DIRECTION
Rewrite the entries below, requests included, beginning at the line that has "Task: Open the Timberland" and continuing through the last entry. In every answer, multiply each coordinate by 1.25 and round to a whole number, with halves rounded up.

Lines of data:
=-=-=-=-=
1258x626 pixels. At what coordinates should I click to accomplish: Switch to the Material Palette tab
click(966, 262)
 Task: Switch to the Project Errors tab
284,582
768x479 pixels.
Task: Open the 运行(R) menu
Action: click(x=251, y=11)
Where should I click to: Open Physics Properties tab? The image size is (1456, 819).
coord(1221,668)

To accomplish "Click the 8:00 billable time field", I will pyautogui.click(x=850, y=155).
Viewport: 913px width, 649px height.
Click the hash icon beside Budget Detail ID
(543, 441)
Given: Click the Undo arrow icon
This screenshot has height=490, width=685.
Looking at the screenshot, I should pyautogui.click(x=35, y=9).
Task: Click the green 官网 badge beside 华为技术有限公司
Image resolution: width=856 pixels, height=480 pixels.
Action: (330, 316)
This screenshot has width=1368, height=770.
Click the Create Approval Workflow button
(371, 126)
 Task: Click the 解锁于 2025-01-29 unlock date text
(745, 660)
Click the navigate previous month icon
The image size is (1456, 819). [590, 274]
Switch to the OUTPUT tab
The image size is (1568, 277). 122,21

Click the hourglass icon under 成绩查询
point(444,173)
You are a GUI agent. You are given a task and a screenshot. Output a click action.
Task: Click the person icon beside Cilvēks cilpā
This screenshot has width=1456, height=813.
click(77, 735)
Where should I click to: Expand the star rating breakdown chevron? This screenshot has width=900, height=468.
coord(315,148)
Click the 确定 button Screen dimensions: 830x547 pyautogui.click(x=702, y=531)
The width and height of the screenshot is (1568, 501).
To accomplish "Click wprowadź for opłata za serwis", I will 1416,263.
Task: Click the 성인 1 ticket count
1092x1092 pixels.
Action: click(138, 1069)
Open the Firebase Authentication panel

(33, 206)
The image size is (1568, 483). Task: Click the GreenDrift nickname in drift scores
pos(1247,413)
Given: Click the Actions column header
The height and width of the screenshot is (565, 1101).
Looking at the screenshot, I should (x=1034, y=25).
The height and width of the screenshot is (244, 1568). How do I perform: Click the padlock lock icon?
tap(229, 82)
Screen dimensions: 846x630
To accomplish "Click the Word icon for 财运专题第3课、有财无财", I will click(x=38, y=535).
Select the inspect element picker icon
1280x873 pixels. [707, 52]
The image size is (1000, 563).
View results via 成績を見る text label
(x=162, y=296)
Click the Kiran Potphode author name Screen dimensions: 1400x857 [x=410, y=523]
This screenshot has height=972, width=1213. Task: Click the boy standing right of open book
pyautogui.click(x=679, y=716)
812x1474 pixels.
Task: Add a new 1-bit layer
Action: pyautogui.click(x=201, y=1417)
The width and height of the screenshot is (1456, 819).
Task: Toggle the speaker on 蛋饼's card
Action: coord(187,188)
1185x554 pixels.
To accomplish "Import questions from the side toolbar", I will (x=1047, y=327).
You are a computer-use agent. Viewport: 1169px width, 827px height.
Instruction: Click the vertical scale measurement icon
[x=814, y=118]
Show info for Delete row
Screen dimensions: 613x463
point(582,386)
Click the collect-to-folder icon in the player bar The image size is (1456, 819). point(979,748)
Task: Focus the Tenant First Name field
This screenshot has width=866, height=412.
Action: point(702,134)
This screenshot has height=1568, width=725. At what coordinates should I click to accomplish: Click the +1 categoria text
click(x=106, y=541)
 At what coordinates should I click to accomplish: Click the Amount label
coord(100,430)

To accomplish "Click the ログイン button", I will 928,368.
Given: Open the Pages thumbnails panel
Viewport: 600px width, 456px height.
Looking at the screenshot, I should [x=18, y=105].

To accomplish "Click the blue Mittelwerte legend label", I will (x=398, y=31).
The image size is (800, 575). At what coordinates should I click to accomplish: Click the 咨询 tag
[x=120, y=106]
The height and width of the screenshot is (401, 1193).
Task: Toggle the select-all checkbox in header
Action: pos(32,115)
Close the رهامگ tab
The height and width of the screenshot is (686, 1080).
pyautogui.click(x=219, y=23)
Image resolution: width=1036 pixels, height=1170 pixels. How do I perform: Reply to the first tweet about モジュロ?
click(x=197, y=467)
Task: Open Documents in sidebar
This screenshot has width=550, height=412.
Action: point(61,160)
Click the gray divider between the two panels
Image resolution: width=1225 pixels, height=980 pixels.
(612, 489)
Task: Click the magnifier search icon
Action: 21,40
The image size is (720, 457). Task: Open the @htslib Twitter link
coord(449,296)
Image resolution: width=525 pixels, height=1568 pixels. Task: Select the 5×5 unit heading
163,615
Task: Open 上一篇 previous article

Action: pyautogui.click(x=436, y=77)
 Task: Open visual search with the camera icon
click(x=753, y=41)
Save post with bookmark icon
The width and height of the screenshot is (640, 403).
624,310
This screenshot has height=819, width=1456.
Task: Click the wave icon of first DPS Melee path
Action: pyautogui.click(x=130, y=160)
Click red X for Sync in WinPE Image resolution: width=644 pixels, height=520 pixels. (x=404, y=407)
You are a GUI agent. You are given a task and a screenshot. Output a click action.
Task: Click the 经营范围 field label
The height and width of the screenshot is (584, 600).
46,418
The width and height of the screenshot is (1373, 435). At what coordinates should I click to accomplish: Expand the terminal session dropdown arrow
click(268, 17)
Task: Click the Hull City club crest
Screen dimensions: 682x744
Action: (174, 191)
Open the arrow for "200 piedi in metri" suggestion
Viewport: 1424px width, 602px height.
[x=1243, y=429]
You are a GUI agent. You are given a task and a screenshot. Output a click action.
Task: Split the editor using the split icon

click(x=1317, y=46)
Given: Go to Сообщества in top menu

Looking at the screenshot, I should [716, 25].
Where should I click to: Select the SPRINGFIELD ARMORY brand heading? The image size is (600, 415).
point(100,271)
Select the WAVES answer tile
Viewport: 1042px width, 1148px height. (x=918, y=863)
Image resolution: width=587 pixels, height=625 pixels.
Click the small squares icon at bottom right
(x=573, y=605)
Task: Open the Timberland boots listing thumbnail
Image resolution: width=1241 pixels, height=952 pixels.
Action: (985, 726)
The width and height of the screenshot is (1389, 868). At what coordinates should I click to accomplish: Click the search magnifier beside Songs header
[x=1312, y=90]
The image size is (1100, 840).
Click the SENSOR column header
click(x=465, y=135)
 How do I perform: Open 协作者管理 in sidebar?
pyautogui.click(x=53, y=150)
=-=-=-=-=
EXERCISE OUTPUT
Task: Open the Timberland boots listing thumbnail
Image resolution: width=1241 pixels, height=952 pixels.
Action: (1231, 908)
The width and height of the screenshot is (1389, 868). At what coordinates should I click to accomplish: Click the search magnifier beside Songs header
[x=1640, y=113]
The image size is (1100, 840).
Click the SENSOR column header
click(x=581, y=169)
 How do I perform: Open 协作者管理 in sidebar?
pyautogui.click(x=66, y=188)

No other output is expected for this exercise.